[llvm-branch-commits] [libc] [libc][wctype] Upstream common utils header file from PtrHash-cc prototype to LLVM libc (PR #174798)
Muhammad Bassiouni via llvm-branch-commits
llvm-branch-commits at lists.llvm.org
Wed Jan 7 10:24:44 PST 2026
https://github.com/bassiounix updated https://github.com/llvm/llvm-project/pull/174798
>From 6a86e8fda01ed644b152f449cd00b6affb94c968 Mon Sep 17 00:00:00 2001
From: bassiounix <muhammad.m.bassiouni at gmail.com>
Date: Wed, 7 Jan 2026 18:30:08 +0200
Subject: [PATCH 1/3] [libc][wctype] Upstream common utils header file from
PtrHash-cc prototype to LLVM libc
---
.../wctype/conversion/utils/CMakeLists.txt | 12 +
.../__support/wctype/conversion/utils/utils.h | 212 ++++++++++++++++++
2 files changed, 224 insertions(+)
create mode 100644 libc/src/__support/wctype/conversion/utils/utils.h
diff --git a/libc/src/__support/wctype/conversion/utils/CMakeLists.txt b/libc/src/__support/wctype/conversion/utils/CMakeLists.txt
index 9e119f38641ff..2dcf45e4a0105 100644
--- a/libc/src/__support/wctype/conversion/utils/CMakeLists.txt
+++ b/libc/src/__support/wctype/conversion/utils/CMakeLists.txt
@@ -10,6 +10,18 @@ add_header_library(
libc.src.__support.libc_assert
)
+add_header_library(
+ utils
+ HDRS
+ utils.h
+ DEPENDS
+ .slice
+ libc.hdr.stdint_proxy
+ libc.src.__support.common
+ libc.src.__support.libc_assert
+ libc.src.__support.uint128
+)
+
add_header_library(
zip
HDRS
diff --git a/libc/src/__support/wctype/conversion/utils/utils.h b/libc/src/__support/wctype/conversion/utils/utils.h
new file mode 100644
index 0000000000000..f91db19948e81
--- /dev/null
+++ b/libc/src/__support/wctype/conversion/utils/utils.h
@@ -0,0 +1,212 @@
+//===-- Internal utils for wctype conversion code - common ------*- C++ -*-===//
+//
+// Part of the LLVM Project, under the Apache License v2.0 with LLVM Exceptions.
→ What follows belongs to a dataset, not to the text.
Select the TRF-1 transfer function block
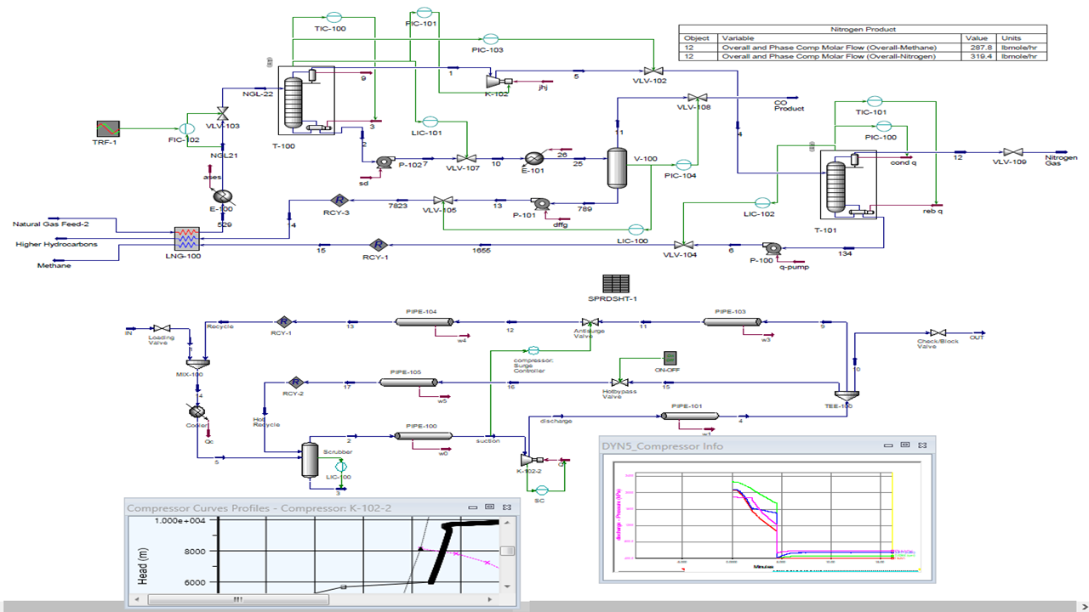108,128
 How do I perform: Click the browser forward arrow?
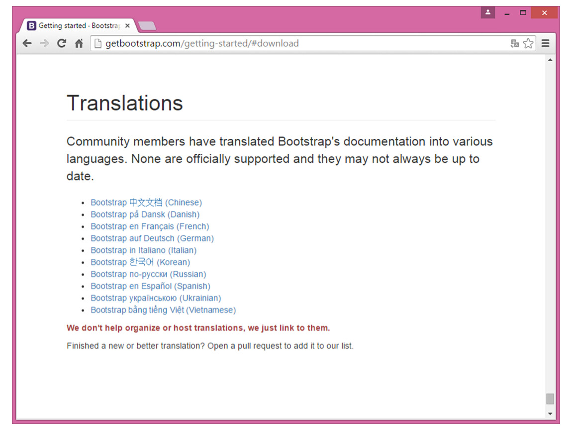(44, 43)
+// See https://llvm.org/LICENSE.txt for license information.
+// SPDX-License-Identifier: Apache-2.0 WITH LLVM-exception
+//
+//===----------------------------------------------------------------------===//
+
+#ifndef LLVM_LIBC_SRC___SUPPORT_WCTYPE_CONVERSION_UTILS_UTILS_H
+#define LLVM_LIBC_SRC___SUPPORT_WCTYPE_CONVERSION_UTILS_UTILS_H
+
+#include "hdr/stdint_proxy.h"
+#include "slice.h"
+#include "src/__support/common.h"
+#include "src/__support/libc_assert.h"
+#include "src/__support/uint128.h"
+
+namespace LIBC_NAMESPACE_DECL {
+
+namespace internal_wctype_conversion_utils {
+
+// Multiplies two 64-bit unsigned integers and returns the high 64 bits
+LIBC_INLINE constexpr uint64_t mul_high(uint64_t a, uint64_t b) {
+ return (static_cast<UInt128>(a) * static_cast<UInt128>(b)) >> 64;
+}
+
+// Computes the ceiling of the division of a by b
+template <typename T> LIBC_INLINE static constexpr T div_ceil(T a, T b) {
+ // works for positive or negative, matches "round toward +infinity"
+ LIBC_ASSERT(b != 0);
+
+ T quotient = a / b;
+ T remainder = a % b;
+
+ // If there is a remainder AND the division is not already upward
+ if (remainder != 0 && ((a > 0) == (b > 0))) {
+ quotient += 1;
+ }
+
+ return quotient;
+}
+
+// Checks if a number is a power of two
+template <typename T>
+LIBC_INLINE static constexpr bool is_power_of_two(T number) {
+ static_assert(cpp::is_unsigned_v<T>,
+ "is_power_of_two requires unsigned type");
+ return number != 0 && (number & (number - 1)) == 0;
+}
+
+// Checks if a signed number is a power of two
+template <typename T>
+LIBC_INLINE static constexpr bool is_power_of_two_signed(T number) {
+ static_assert(cpp::is_signed_v<T>,
+ "is_power_of_two_signed requires signed type");
+ return number > 0 && (number & (number - 1)) == 0;
+}
+
+// Maps a function over an array and returns the resulting array
+template <typename T, typename Fn, size_t N>
+LIBC_INLINE static constexpr auto map(const cpp::array<T, N> &container,
+ Fn func) {
+ using R = cpp::invoke_result_t<Fn, T>;
+ cpp::array<R, N> out{};
+
+ for (size_t i = 0; i < N; ++i) {
+ out[i] = func(container[i]);
+ }
+
+ return out;
+}
+
+// Applies func to each element of an iterable, returning false on early exit
+template <typename Iterator, typename Fn>
+LIBC_INLINE static constexpr auto try_for_each(Iterator &&iter, Fn &&func) {
+ for (auto &&x : iter) {
+ if (!func(x)) {
+ return false; // early exit
+ }
+ }
+
+ return true;
+}
+
+// Sums up all elements in a container. Alternative to accumulate.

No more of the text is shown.